That was when I started to question how much of the beliefs I thought were a given are actually a result of a moral panic that started in the 1990’s. A majority of people believe that “Islam [is] an inherently violent and aggressive tradition” and frame Islam as the “new number one national enemy.” (Stampnitzky, 141) The signs that this is a moral panic are evident. There was widespread concern for “new terrorism” in 1993 after the World Trade Center was bombed, but more specifically Islamic radicalism after the increase in suicide bombings.
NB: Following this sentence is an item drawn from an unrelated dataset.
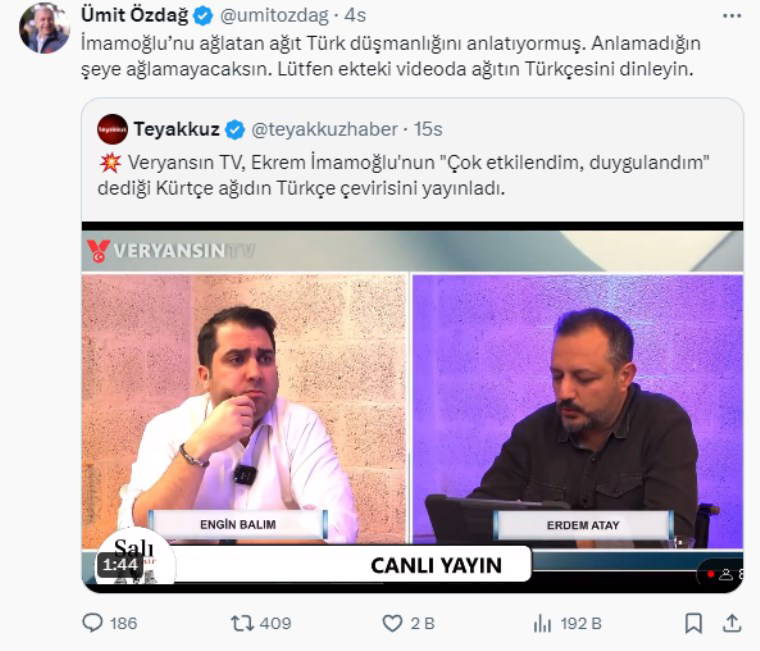
Task: Click Ümit Özdağ's verified badge
Action: (x=203, y=16)
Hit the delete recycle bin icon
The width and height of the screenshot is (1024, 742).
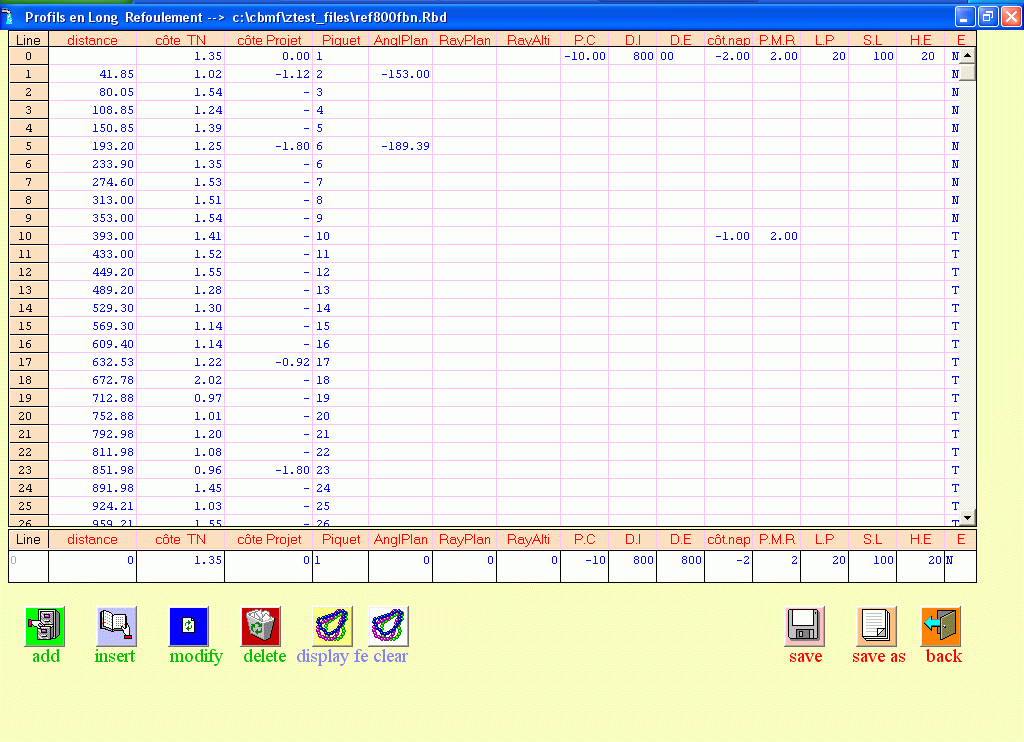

There was also a consensus from “experts” in the field that “Islam was by nature anti-democratic, anti-Semitic and anti-Western.” (Pipes, “There Are No Moderates) However, people’s fear was disproportionally aimed towards Islamic radicals, when in reality there is also the idea of “right-wing terrorism” which can be home grown and just as prevalent a threat as Islamic terrorism (which is seen in the 1995 Oklahoma City bombing). Finally, we have approached the threat of terrorism in a volatile way, including “a new emphasis on precautionary techniques… which is focused outward upon the “enemy” aiming to prevent terrorist attacks before they happen.” (Stampnitzky, 163)

We know these effects are long lasting by looking at how people think about terrorism today. Trump’s son has automatically labelled a large influx of refugees from the Middle East as potential threats. Is this based on a widespread belief in “new terrorism”? Is this belief completely valid because the horrors outweigh the percent of people that would commit these acts of terror?